The masque of madmen Ferdinand sends to the Duchess' chambers in act IV also lends evidence to the Duchess' nobility and Ferdinand's twisted ambition. By presenting the madmen to a sister who still clings to noble virtue, Ferdinand "forces the Duchess to see and experience all those vices which should make her, as a female governor, unfit to rule her dukedom and her fortune . . . Ferdinand's allegory of woman's proverbial madness, vanity, and impiety is therefore an exercise in identity manipulation; demonstrating through association that the Duchess shares the vices common to all women, he seeks to prove that she is not, properly speaking, a female prince" (Desmet 84). I would take this argument a step further by postulating that the combination of Ferdinand's incestuous desire for his sister and his own political ambition causes his warped sense of female vices and that these vices are initially defined by the patriarchy to subjugate women into subservient roles. While the Duchess' intended separation of body politic and body natural causes much debate, the Duchess' actions and motives are not driven by political ambition, but rather driven by a need to seek her own identity in a world where the patriarchal Ferdinand does not allow her a public or private identity.

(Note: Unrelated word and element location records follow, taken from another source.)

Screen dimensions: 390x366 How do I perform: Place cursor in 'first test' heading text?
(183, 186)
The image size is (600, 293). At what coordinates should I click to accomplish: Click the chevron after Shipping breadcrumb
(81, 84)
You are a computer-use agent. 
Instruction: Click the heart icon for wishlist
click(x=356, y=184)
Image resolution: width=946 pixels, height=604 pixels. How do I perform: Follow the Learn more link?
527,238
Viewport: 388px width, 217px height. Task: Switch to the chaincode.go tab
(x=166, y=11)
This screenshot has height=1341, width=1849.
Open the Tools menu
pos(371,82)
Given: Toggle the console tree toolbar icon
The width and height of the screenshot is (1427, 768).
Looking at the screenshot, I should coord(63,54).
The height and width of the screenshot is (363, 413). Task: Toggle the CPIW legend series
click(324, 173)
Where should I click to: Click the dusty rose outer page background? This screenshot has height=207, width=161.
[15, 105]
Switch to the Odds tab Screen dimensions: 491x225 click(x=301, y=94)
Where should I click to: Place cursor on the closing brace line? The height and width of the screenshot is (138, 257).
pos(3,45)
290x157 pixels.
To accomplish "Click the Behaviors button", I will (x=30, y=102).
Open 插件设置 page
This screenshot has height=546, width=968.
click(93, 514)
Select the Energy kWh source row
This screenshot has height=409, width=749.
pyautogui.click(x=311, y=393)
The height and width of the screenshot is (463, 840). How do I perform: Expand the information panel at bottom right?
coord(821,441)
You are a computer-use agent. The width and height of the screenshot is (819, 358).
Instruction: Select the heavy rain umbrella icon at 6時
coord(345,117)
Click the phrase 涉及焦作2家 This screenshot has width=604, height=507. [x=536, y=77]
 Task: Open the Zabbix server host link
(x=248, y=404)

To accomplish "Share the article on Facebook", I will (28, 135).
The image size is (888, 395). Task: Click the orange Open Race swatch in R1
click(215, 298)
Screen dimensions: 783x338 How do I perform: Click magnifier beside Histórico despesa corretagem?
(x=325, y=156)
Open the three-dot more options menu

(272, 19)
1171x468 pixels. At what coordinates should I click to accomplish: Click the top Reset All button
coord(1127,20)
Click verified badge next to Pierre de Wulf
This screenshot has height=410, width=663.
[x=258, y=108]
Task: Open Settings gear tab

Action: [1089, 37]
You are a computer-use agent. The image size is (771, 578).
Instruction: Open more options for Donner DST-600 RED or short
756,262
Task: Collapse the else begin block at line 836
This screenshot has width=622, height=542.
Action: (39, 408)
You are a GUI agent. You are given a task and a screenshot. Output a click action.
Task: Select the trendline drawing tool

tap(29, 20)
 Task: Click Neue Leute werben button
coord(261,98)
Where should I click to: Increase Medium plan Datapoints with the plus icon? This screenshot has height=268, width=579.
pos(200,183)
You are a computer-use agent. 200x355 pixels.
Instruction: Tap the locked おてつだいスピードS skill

Through Ferdinand murdering his sister, Webster attempts to reaffirm a stable patriarchy. Oakes contends that "the Duchess comports herself in a way that is congruent with her society's mores, but not with her brother's wishes, and in the end he wins" (52). The Duchess' claim before she dies that she is "Duchess of Malfi still" (IV.iv.128) can be seen not as an affirmation of her power in the face of patriarchy, but, as Oakes eloquently states, "with that title she negates her relationship with Antonio: she becomes the woman carved in stone that Ferdinand wanted her to be" (52). In other words, the Duchess reverts to Ferdinand's wish for her to be a chaste widow and shuns her marriage to Antonio, ultimately giving in to her brother's depiction of the patriarchy.
Ultimately, Webster's patriarchy fails to reaffirm its stable identity in act five due to the corrupt nature of its leaders. After the Duchess' death and before Antonio is "mistakenly" murdered by Bosola, the corrupt Cardinal and Ferdinand attempt to bring Antonio back to Malfi for execution. The Cardinal gives Antonio's land to his mistress Julia, herself a sign of the Cardinal's corruptibility, and Antonio replies that they "fortify themselves with my ruin!" (V.i.37). The scene here shows that the Cardinal attempts to "fortify" the patriarchy, but ultimately fails to do so due to both his and Ferdinand's corrupt nature. While the Cardinal attempts to reestablish the patriarchy, Ferdinand echoes his own madness with a retreat into lycanthropy, a fitting end for a corrupt political leader.